Alive and animated: how DD created ‘Robotarm’

In ‘Robotarm’ a fully-CG Cisco TVC completed by Digital Domain/Mothership, nine automotive assembly robots fix and diagnose themselves, all to the tune of Gary Numan’s ‘Cars’. We talk to visual effects supervisor Aladino Debert about the challenges of completing the spot in a tight four week schedule.

Watch the final spot.

fxg: Congratulations on the spot. It’s very hard to believe that this was all-CG, and I guess photorealism was the mandate going in to make it really have resonance?
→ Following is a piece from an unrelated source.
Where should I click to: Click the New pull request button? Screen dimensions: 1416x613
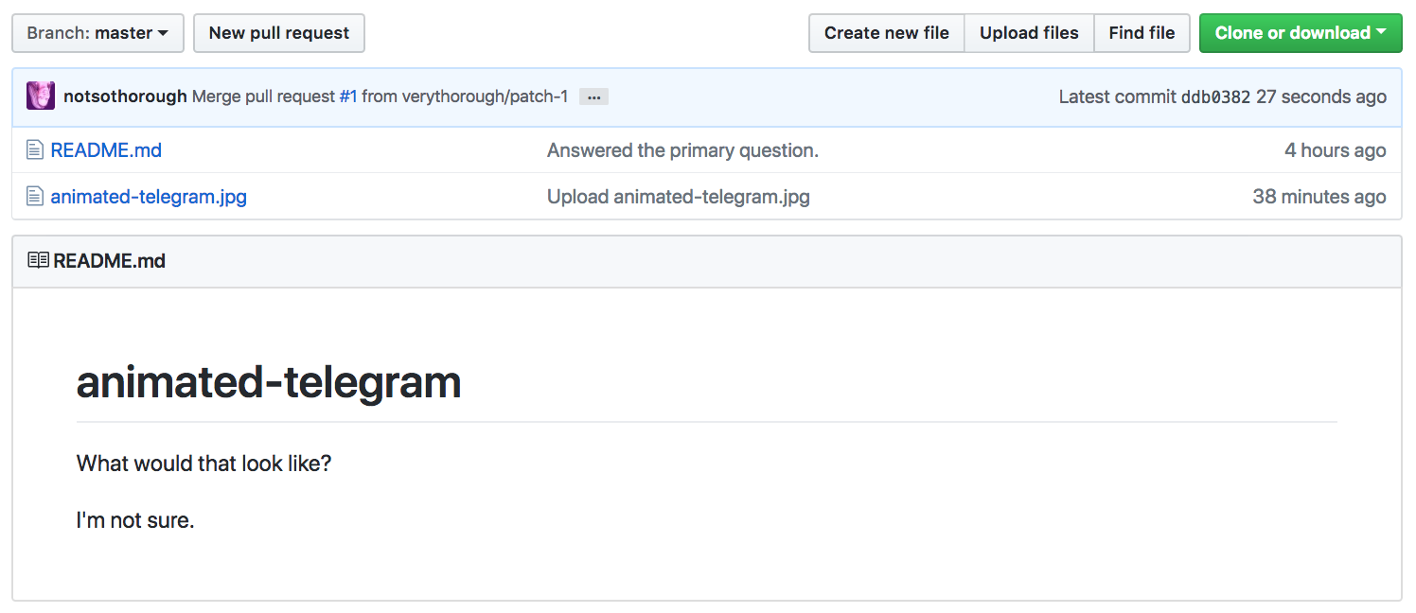pyautogui.click(x=279, y=33)
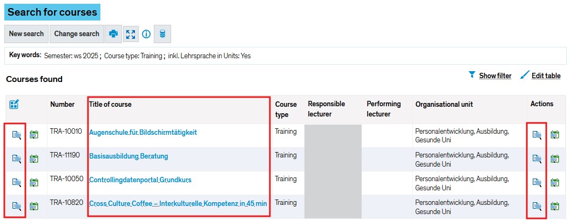Screen dimensions: 570x220
Task: Click the Title of course column header
Action: pyautogui.click(x=110, y=104)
Debert: Well the only reason we agreed to do it in the crazy amount of time that we had was because we knew the realism was something we were comfortable pulling off. What we wanted to do wasn’t a ‘cool CG spot’ – what we wanted to do was a cool spot. In this particular case, CG was the one way you could pull it off. Neither David Rosenbaum the director nor I wanted to do it in CG just to pull off the latest greatest CG ever – we looked at it and thought, ‘Was it something we could shoot in the time?’ Well, no. ‘Can we do this all in CG?’ And we thought about it a little bit and said, ‘Yeah, I think we can do it.’ For us we were more concerned with the storytelling and art direction than whether we could make it look real or not. Obviously if it didn’t look real then it would fall on its face, because then it would look like a cartoon.

fxg: How did you get the design process through? How quickly did that get resolved?
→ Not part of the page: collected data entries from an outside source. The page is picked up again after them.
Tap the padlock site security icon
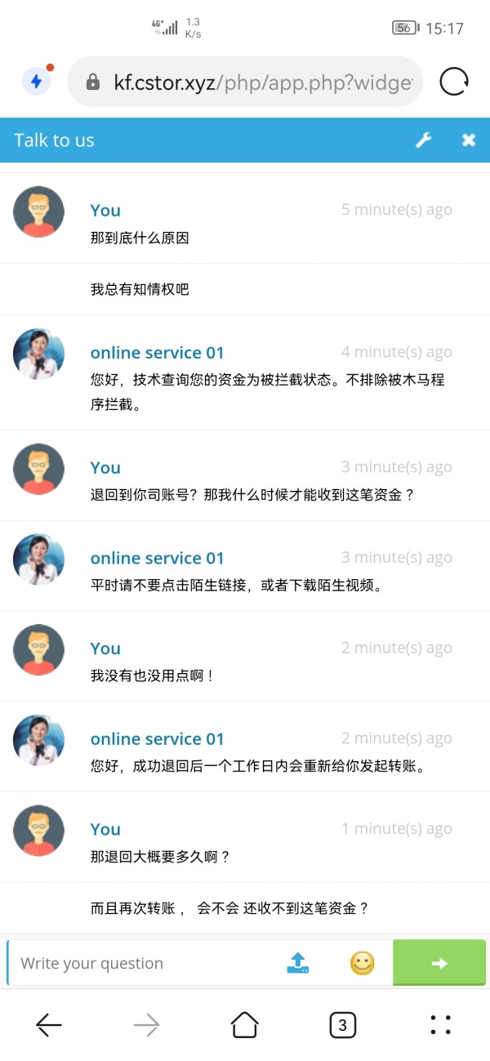 [93, 82]
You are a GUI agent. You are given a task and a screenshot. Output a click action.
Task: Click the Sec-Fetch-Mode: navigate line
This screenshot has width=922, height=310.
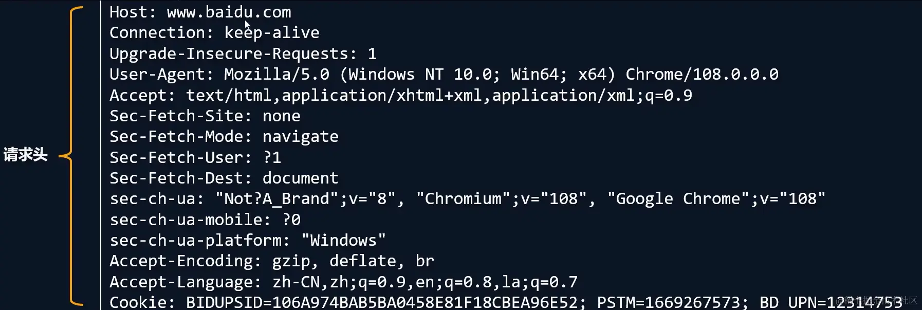224,137
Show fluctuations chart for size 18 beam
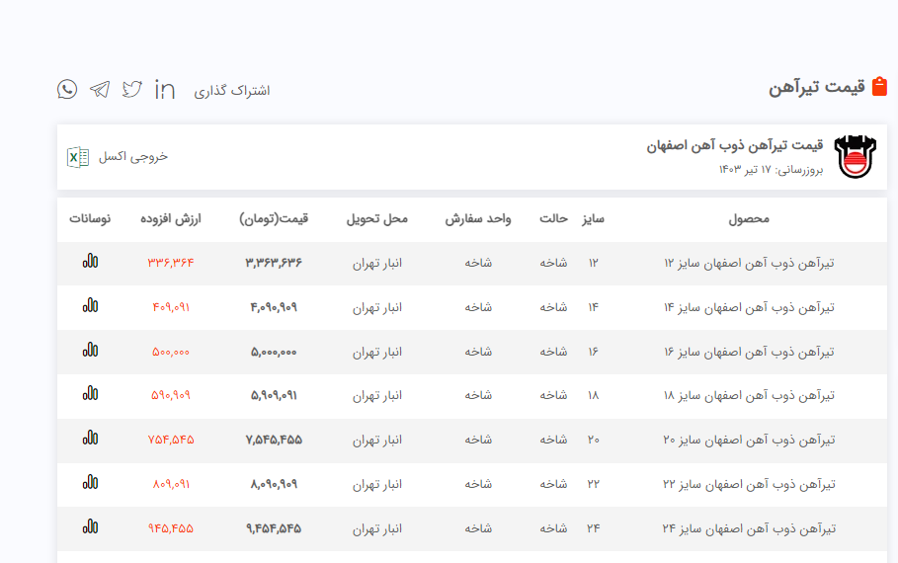 point(90,394)
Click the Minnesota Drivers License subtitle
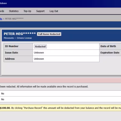This screenshot has width=121, height=121. coord(18,38)
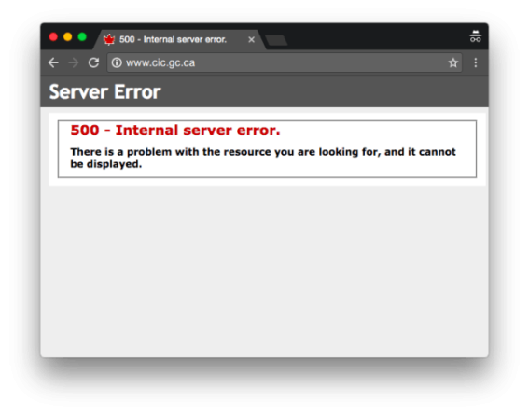Open a new tab
The image size is (529, 415).
[276, 40]
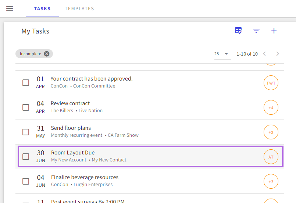Open the rows per page dropdown
The width and height of the screenshot is (296, 203).
pos(222,54)
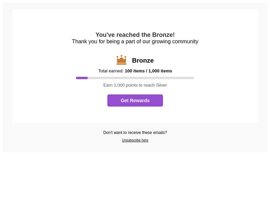The width and height of the screenshot is (270, 203).
Task: Click the word "emails?" in footer text
Action: point(161,133)
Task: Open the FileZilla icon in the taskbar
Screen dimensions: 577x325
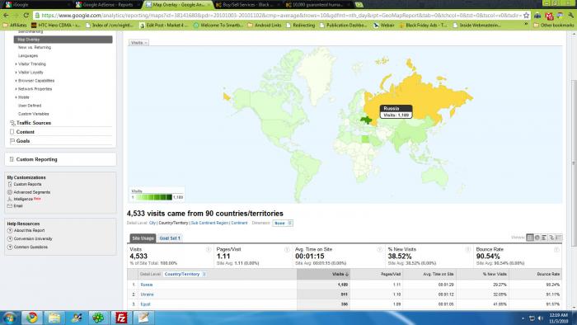Action: tap(121, 318)
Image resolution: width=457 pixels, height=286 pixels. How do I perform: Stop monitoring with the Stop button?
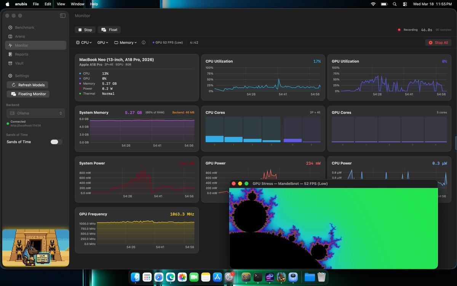pyautogui.click(x=85, y=30)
Debert: Funnily enough, when we first did the job the idea was to only use three robots – and I thought, ‘Yeah, sure, we can pull off three robots, why not?’ It seems like this happens more in short shows than long ones, but the creative changed a little bit, and the agency (and us too) wanted to make it slightly more character-driven. For that we needed to create robots that had more of an anthropomorphic face, something that could almost pass as a face, while keeping it within the confines of what a real industrial arm would be.

So we did some sketches in the first week. As we were already modeling and rigging and doing the more traditional-looking robots, we did a bunch of sketches based on the drawings we already had – pulling them apart and saying, ‘What could you grab to make it look anthropomorphic?’ Using those sketches we got the client to pick the ones they liked – we went back and forth a few times to finesse a few things like making the beak a bit longer or the eyes bigger. Then we went ahead and started modeling right away. We had literally four weeks and three days from the day the show was awarded.

Watch a work in progress of the spot.

fxg: How much does this tap into technique and artists from shows like Real Steel, and how much is this a different group with just similarly good guys, who know what they’re doing?

Debert: Obviously we cross-pollinate whenever possible across features and commercials. We all have feature experience here and there but in this case we didn’t use any staffers from features. However, our pipeline has been growing and getting more sophisticated as the years go by thanks to the experience both in commercials and in features. I couldn’t tell you that just because we did Real Steel that we know how to do robots, because we’ve been doing cars and robots since a lot longer than Real Steel’s been around. Things like Real Steel also pull from past experience. Lee Carlton was CG supervisor and was invaluable. Adrian Dimond and Derek Crosby were responsible for rigging all these crazy robots. Without their work, of course there wouldn’t have been any animation.

fxg: I imagine as a commercials group, you have digital cars down pat – you’ve done a heck of a lot of great digital cars, – but this spot has that great authenticity of scratches and nicks and the kind of aging stuff that most people don’t want on a real car.

Debert: We walked a fine line on this. In fact, on the first round of look-dev the robots were even more beat-up. We probably went a bit too far, and the agency was concerned that Cisco would be a bit ticked off, you know, ‘Hey, we’re trying to showcase our high technology and all these robots looked like they came off of a fight’. It’s not like there were dents but they were pretty scratched up and a little dirtier. We really liked it but they asked us to pull it back. I always say that you can make a cube look good if you have a good lighting. However, with something like a robot where it’s already doing something that is slightly unrealistic – behaving in a way that a real robot wouldn’t. So for us it was very important that the look felt as close as possible to what a real robot in a factory would look like.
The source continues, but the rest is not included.